The first barrier can be overcome with some
stubbornness determination. Let’s measure what we can, and conform the project to the subset of ‘somewhat open’ organizations, in the hope that results will be representative or may be improved in the future. The second barrier is much more substantial, and I fear that my response is very partial at best. My operational definition of ‘corporate influence’ is the existence of funding provided by one of the companies in the IBEX35 (the index of the 35 most important companies in Madrid’s stock exchange).
1. Mapping methodology
- Check the websites of the think tanks with at least one star in our DIY Transparify like rating of Spanish think tanks. I also excluded party foundations, as I know that they never identify their sources of private funding;
- List all supporting entities.
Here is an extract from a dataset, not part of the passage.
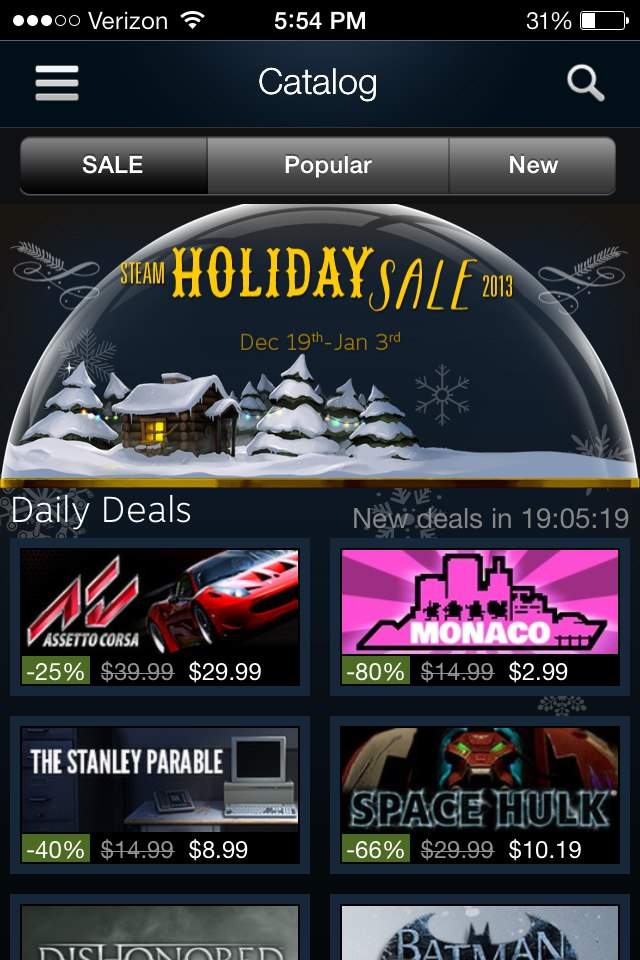640x960 pixels.
Task: Switch to the New tab
Action: (x=532, y=165)
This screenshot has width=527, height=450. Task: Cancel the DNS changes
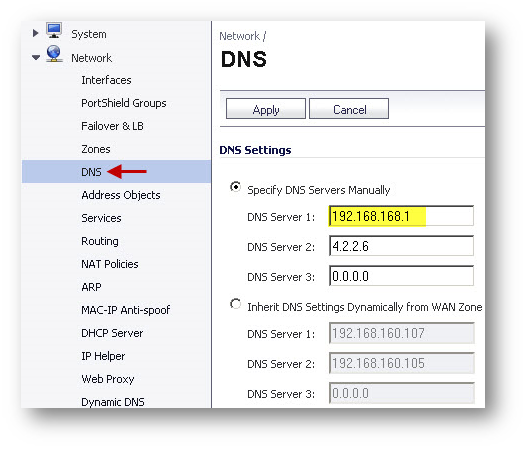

This generates some noise: it’s common practice to recognize sponsors with the inclusion of their logos in the projects they support; but quite often there is no way of distinguishing true sponsors and donors from partners, collaborators and clients;
- Cross-reference supporting entities with IBEX-35 companies;
- Generate an affiliation matrix;
- Upload the affiliation matrix to NodeXL;
- Code vertices by
- type of institution (donor(circle)/grantee (pink square));
- node degree (number of ties);
- industry. I used banking (purple), energy (green) and infrastructures (orange), as they are the most important with the results at hand.
2. Structural similarity
A second step I took was to classify the grantees by similarity of their revenue structure. I chose to do a cluster analysis on SPSS with the following metrics:
- Total IBEX35 funders
- Ratio of IBEX35 to non-IBEX35 funders
- Total public funders
To be honest, I played with the different possible measures until I saw clusters forming, so this is more of a heuristical approach than a solid taxonomy. However, even given the small amount of information on which this analysis is based, it’s interesting to see, at the bottom, a cluster of corporate think tanks clearly bound together and distinguished from outliers like Fundación Sociedad y Educación or Fundación Ortega y Gasset, which has as many ties to IBEX35 as COTEC or FEDEA, but a lot more ties to public institutions both in Spain and in the Americas; at the top, a cluster of independent organizations with no relation to IBEX35 companies, and a middle group of more diversified entities which includes ECODES (which was rated 5 stars); and Fundación Alternativas, related but formally independent from the Spanish socialist party.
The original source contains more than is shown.